Poets are a morbid lot, I quipped at my brief presentation on Thursday evening at "The Art of Comfort & Joy: A Tribute to End-of-Life Care Providers" sponsored by Compassion & Choices of Northern California. If you have not heard of this organization, they are helping to make your passage to heaven, nirvana, the next bardo, great chain of being or great wink of eternity, an easier, more dignified one. On this special program, several speakers did a kind of show-and-tell about the work they do at the bedsides of the dying or with the families and medical professionals who are supporting and caring for those on their way out.
Stewart Florsheim, author of The Short Fall from Grace, which includes poems about caretaking for his parents as they approached their deaths, got me into this when he caught wind of my "death poems book" project (more about that later). Sherri Lynn Wood of Passage Quilts described how she makes quilts out of the clothing of a dying loved one, working with families to select garments, and showing how each quilt is a distinct reflection of an individual's personality and temperament. Paula Zand, a healing harpist, and Denni Adamson, a nurse who practices Comfort Massage, were also on the program. Arnima Rashidee, a California high school student announced as the winner of C&C's "Matters of Life & Death" writing contest, was there with her family to read her articulate, thoughtful essay. The evening concluded with a performance by the Threshold Choir, founded in 1997 by Kate Munger.
My small role was to present the afore-mentioned "death poems book," a project that I started several years ago after having several of my own experiences of being with those who were succumbing to death. In one case, my dear friend's mother was dying at home, an experience that launched Sharon Waller into a new field of study and a new profession as a Kaiser Permanente hospice chaplain. For me, a lifetime lover of poetry and words, I realized that when it comes time to face my own dying days, I don't want to leave it to chance what words and music I shall hear.

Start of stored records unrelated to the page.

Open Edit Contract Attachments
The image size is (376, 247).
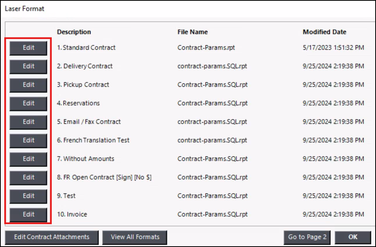coord(52,237)
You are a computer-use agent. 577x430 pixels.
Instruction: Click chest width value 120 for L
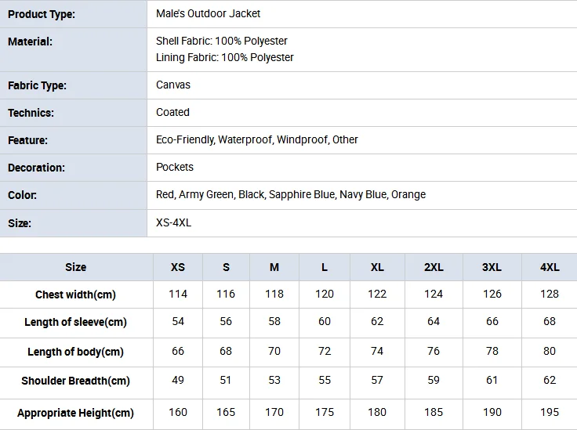[325, 294]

There is a Zen tradition of poets writing their signature "death poem," but what I'm talking about is something else. This is a selfish desire to have the beautiful poems that have seen me through my life at hand to see me through my death. And, since I may be too sick or feeble to send friends to my bookshelves to track down these works, I thought, why not make a book with all of my favorites in it? It could be given to anyone kind enough to visit me, so that they might read the poems aloud, and they should be pretty pages to entertain the reader. I've always loved medieval illumination, and so I launched on creating this special book.

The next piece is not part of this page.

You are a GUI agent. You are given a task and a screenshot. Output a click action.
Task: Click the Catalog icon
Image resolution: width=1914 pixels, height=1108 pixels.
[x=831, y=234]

I've filled it with poems by Mary Oliver ("Happiness"), Wallace Stevens (the appropriate end-of-life poem, "Final Soliloquy of the Interior Paramour"), Wendell Berry ("The Peace of Wild Things"), and other pieces by Claude McKay, Louise Bogan, John Donne, John Clare, May Swenson, etc. I hope I have a long time to add to the book, bringing in new poems that delight me and sifting through the old ones. I don't have an order yet, just pages I have decorated with hand-written poems (for the most part), and my scratches and scrawls and work with colored pens and pencils.
It's nothing fancy, just a project I do late at night as I redeem the wasted listening that comes with my "drug of choice," television. I offer the idea to anyone who wants to play with it. The poems are out there, online, in books, for the taking. There is nothing commercial in this, and hopefully there won't be. It's about giving up the ghost, and that, my friend, won't cost us a thing.